News - Military

Cyber News Now: Women in Cyber Training Battalion aim to break barriers in field

December 20th, 7:59 AM EST

FORT GORDON, Ga. (WFXG) - Cybersecurity is making waves across the country, especially in the US Army. It’s a growing branch that is also matching a growing level of global threats.

Two women from different walks of life are experiencing some firsts with cyber.

“This is not the path that I had wanted to walk, but when I was given the opportunity to be a drill sergeant, and they said you’d be the first female 17 Charlie drill sergeant, I just…It would be a dishonor to say no to that.” explained Staff SGT. Judy Holley, Cyber Training Battalion.

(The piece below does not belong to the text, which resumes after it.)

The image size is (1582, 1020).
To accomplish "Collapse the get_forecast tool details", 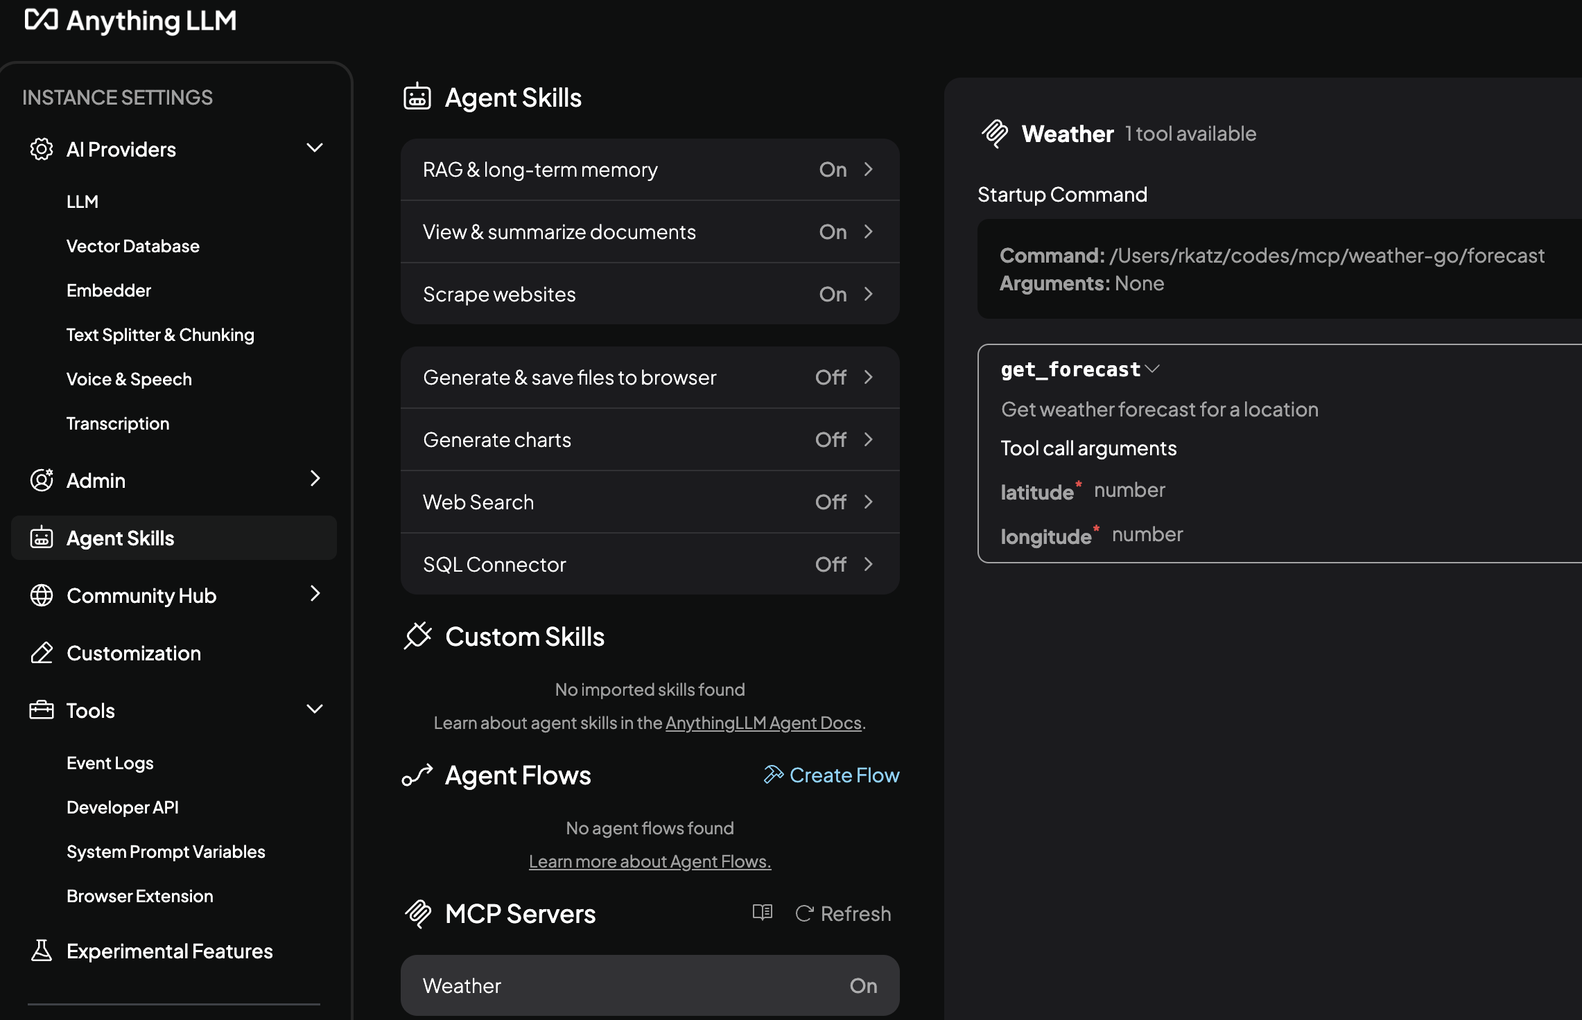I will [x=1152, y=369].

“I am the first female in my family to be able to explore the STEM realm of a job, or you know, of even schooling. I started doing a master's as well.” said CW2. Tiffany Northern, Cyber Training Battalion.

But, they are not alone. Both recognize there’s not many other women in this field. According to a recent study, the percentage of women in cybersecurity is about 24%. 

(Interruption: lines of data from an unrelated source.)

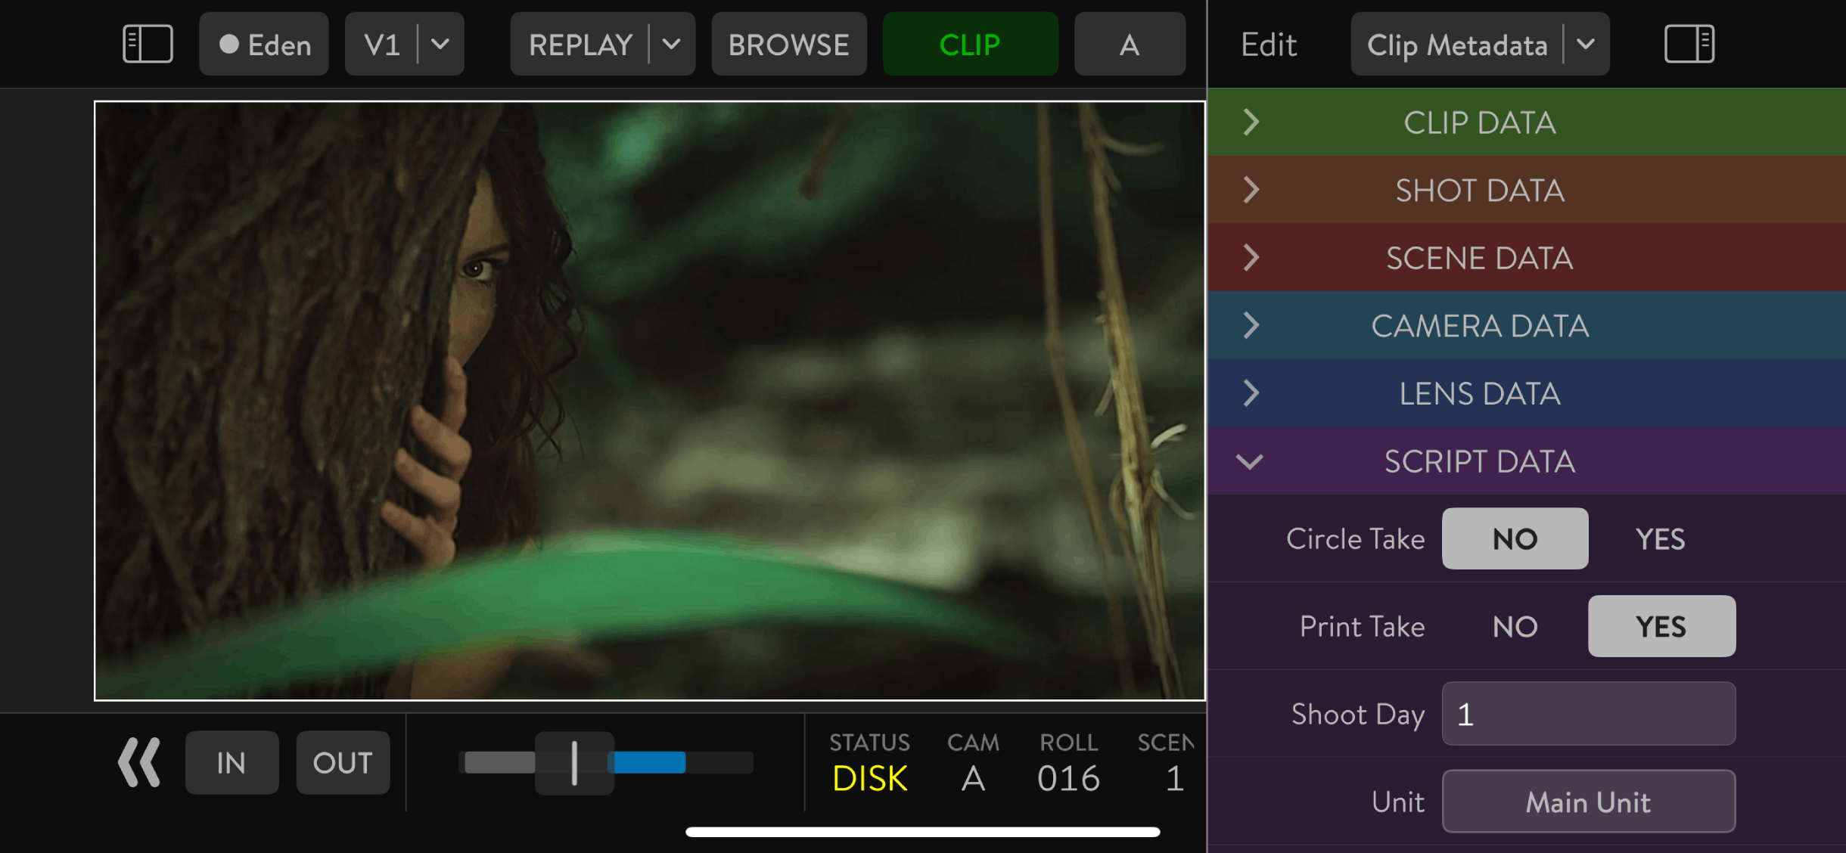Image resolution: width=1846 pixels, height=853 pixels.
Task: Select NO for Circle Take
Action: tap(1515, 539)
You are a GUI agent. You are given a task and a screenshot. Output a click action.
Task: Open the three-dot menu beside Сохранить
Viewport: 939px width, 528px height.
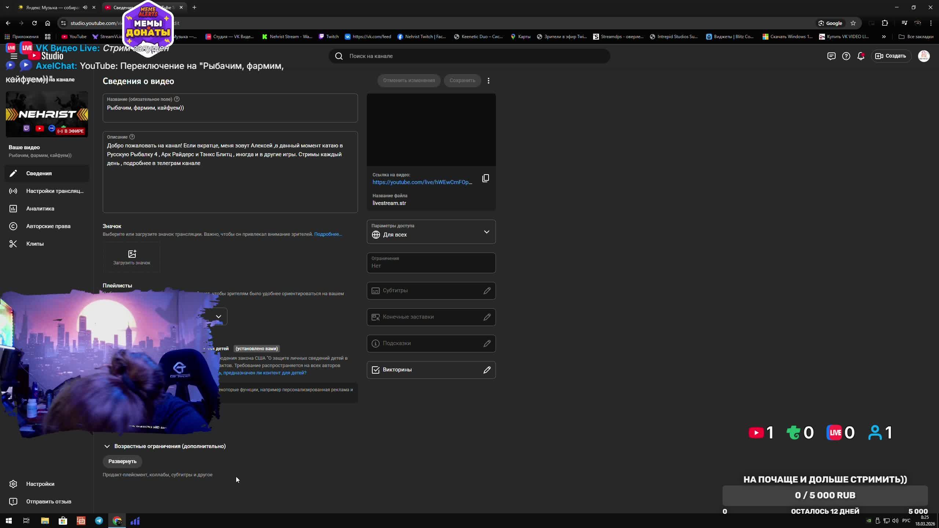point(488,81)
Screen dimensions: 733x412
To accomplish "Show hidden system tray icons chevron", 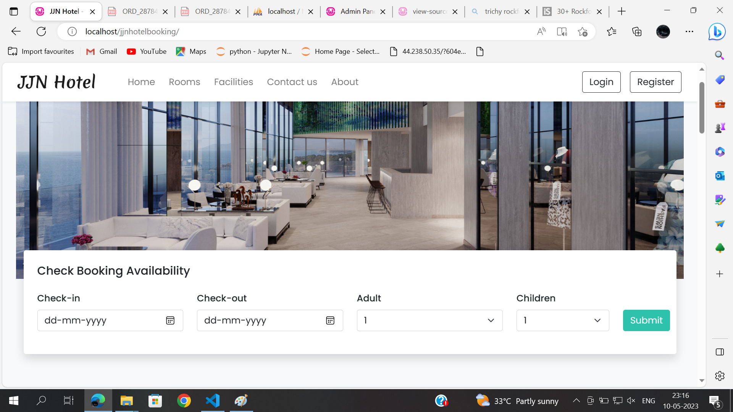I will pos(576,401).
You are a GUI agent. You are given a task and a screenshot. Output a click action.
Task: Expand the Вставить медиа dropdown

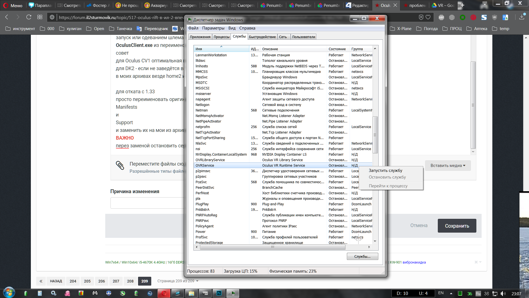(x=447, y=166)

“I got to the AIT realm to help female soldiers and I get there, there’s 600 soldiers and 30 of them are female.” said Staff SGT. Holley.

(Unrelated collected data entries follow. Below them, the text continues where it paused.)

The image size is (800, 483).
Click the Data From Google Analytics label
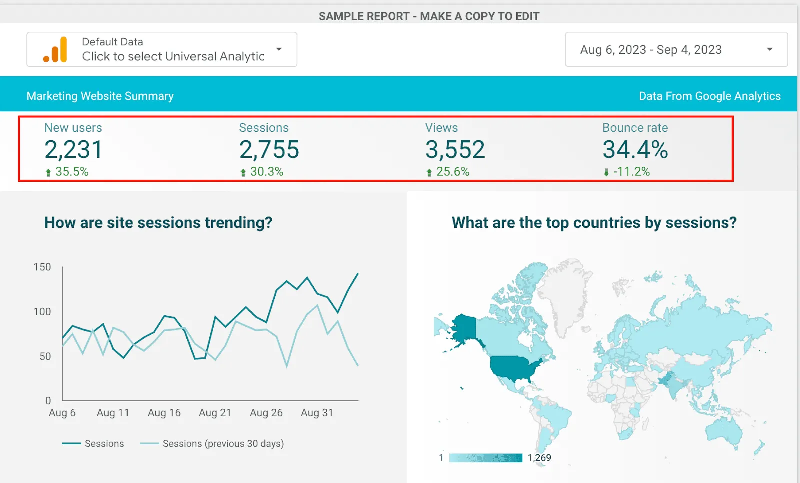tap(710, 96)
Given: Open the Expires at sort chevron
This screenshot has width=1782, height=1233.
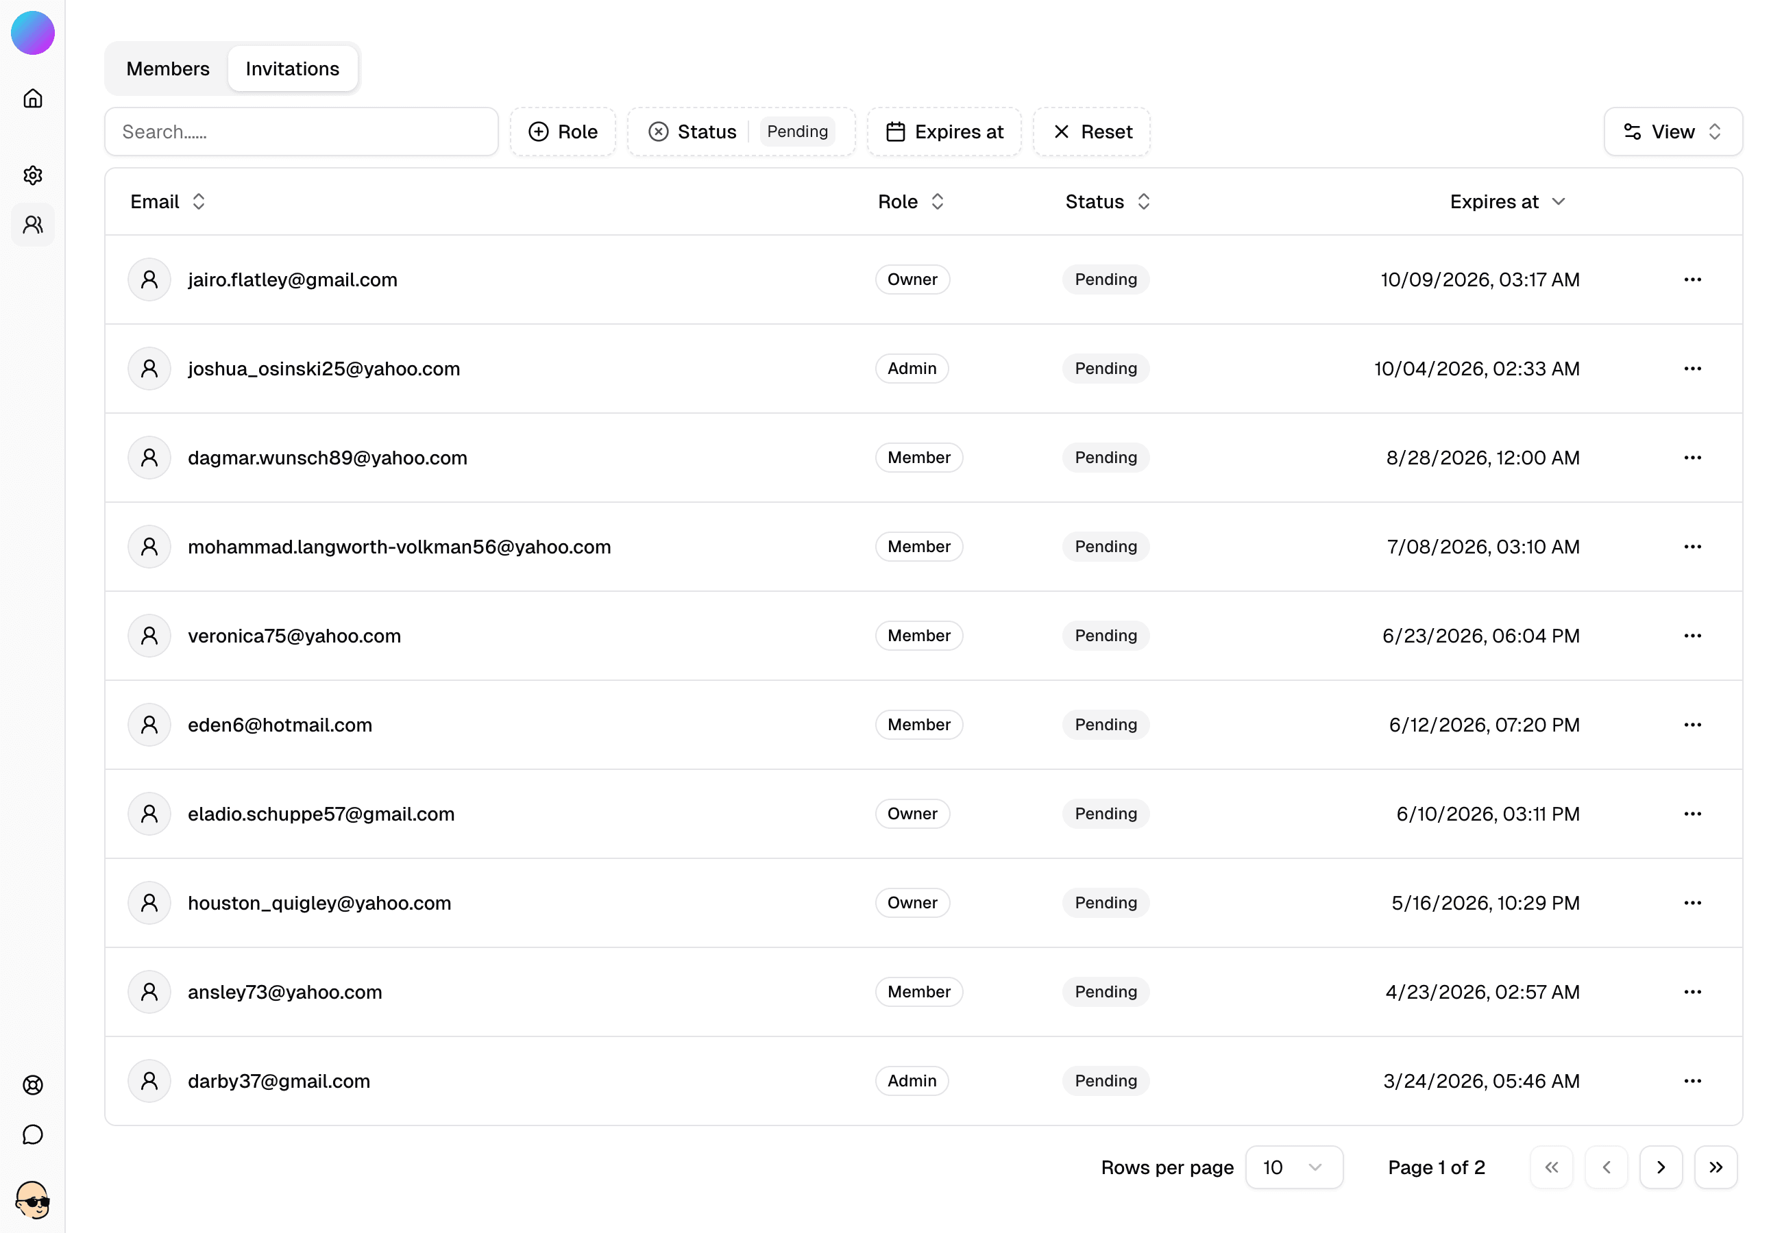Looking at the screenshot, I should (x=1559, y=202).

“I also think that we, as a female population, need to have other females to be able to collaborate with or help them understand they too can come into this field and be successful.” said CW2. Northern.

Staff SGT. Holley and CW2. Northern agree more collaboration is needed as warfare takes on a different tactic.

“I feel like the direction we are going, in 2021 forward, all of our wars are going to be on the computer. I feel like I’ve seen it, and I know where people are coming from, and they’re coming for the computers.” said Staff SGT. Holley.

CW2. Northern believes having more women in cyber can also mean making a difference on a personal level. 

“It is an area that is growing so quickly. I've been able to assist the other females in my family such as my grandmother. She's 95 years old and I am able to give her the rundown of understanding cybersecurity and the importance of it to protecting our information. It's good so that I can show my children, I have two daughters, the ability for them to excel within the STEM degree and the military as well.” said CW2. Northern.

However, that may mean starting early by giving kids exposure to cybersecurity.

“I think it’s important that we get them now, right then and there, when it’s interesting to them, like okay cool, you like this? Let’s head in that direction.” said Staff SGT. Holley.

Staff SGT. Holley aims to bring more women to cyber by recruiting and training new soldiers. As for CW2. Northern, she hopes to complete her Master's in Digital Forensics and Cybersecurity. She hopes to be an example for her daughters.